Même si on n’atteint plus le niveau des années covid, les ventes directes sont toujours supérieures aux années précédant la pandémie. Je ne peux que conseiller aux gens de consommer local. Il nous faut cependant aussi bénéficier du soutien politique afin de créer, notamment, un cadre légal pour permettre à plusieurs exploitations de s’unir pour organiser une vente en direct. Pour l’instant, chaque agriculteur est obligé de limiter la vente à sa propre exploitation.

Qu’en est-il de la demande des grandes chaînes de distribution pour acheter du local ?

Des pourparlers informels sont engagés avec plusieurs acteurs du secteur, y compris de plus grandes chaînes qui hésitent encore à vendre des produits locaux. On sonde le terrain pour identifier les problèmes qui peuvent exister. Nous redoutons toutefois que le repreneur d’un réseau de supermarchés renonce à vendre nos produits. En tant que Chambre d’agriculture, on ne veut rien imposer, mais notre volonté est de bien travailler avec tous les acteurs.

Repères

État civil. Christian Hahn est né le 23 septembre 1983 à Luxembourg. Il est célibataire.

Formation. Il est titulaire d’un diplôme de technicien décroché au lycée technique agricole (LTA), alors basé à Ettelbruck (Gilsdorf aujourd’hui).

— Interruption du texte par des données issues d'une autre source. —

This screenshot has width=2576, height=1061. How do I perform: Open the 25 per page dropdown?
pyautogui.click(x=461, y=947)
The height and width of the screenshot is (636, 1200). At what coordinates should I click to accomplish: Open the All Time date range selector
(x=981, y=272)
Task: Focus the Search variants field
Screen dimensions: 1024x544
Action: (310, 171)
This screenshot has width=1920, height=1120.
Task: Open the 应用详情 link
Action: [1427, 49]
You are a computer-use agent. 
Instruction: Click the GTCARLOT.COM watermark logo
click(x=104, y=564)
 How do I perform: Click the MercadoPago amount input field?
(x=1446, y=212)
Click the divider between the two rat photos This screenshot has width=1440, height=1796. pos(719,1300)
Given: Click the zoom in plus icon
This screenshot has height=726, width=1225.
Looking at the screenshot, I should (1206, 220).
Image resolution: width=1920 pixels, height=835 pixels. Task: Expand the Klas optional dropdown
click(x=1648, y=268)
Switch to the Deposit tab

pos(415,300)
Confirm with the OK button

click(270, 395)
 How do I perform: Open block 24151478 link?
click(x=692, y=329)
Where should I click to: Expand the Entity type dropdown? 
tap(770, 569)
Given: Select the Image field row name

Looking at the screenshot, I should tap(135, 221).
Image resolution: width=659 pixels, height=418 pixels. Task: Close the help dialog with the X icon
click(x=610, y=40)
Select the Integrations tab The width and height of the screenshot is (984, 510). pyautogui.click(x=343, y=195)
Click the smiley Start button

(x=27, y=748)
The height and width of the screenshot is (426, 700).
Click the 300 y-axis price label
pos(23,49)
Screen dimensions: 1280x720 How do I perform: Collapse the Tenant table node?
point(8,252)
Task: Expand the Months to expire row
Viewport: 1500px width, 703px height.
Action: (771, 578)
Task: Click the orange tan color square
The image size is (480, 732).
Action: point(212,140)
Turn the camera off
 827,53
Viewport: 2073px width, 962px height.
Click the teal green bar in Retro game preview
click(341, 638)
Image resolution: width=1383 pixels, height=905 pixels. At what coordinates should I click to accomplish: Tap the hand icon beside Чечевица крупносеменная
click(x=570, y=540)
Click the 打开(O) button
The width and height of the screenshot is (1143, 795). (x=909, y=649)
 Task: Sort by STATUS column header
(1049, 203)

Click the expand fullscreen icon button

Agriculteur. En 2003, il intègre l’exploitation familiale à Roodt (commune d’Ell). En 2010, la transition de père en fils est lancée, achevée en 2015. L’exploitation est notamment spécialisée dans la culture de potirons.

Politique. Christian Hahn a occupé pendant une mandature (2011-2018) un poste d’échevin à Ell. De 2018 à 2023, il a siégé comme conseiller communal.

Syndicat. Déjà chef de file des Jongbaueren de 2007 à 2011, Christian Hahn est nommé, le 6 avril dernier, président de la Chambre d’agriculture. Il a intégré en 2019 l’assemblée plénière de la Chambre.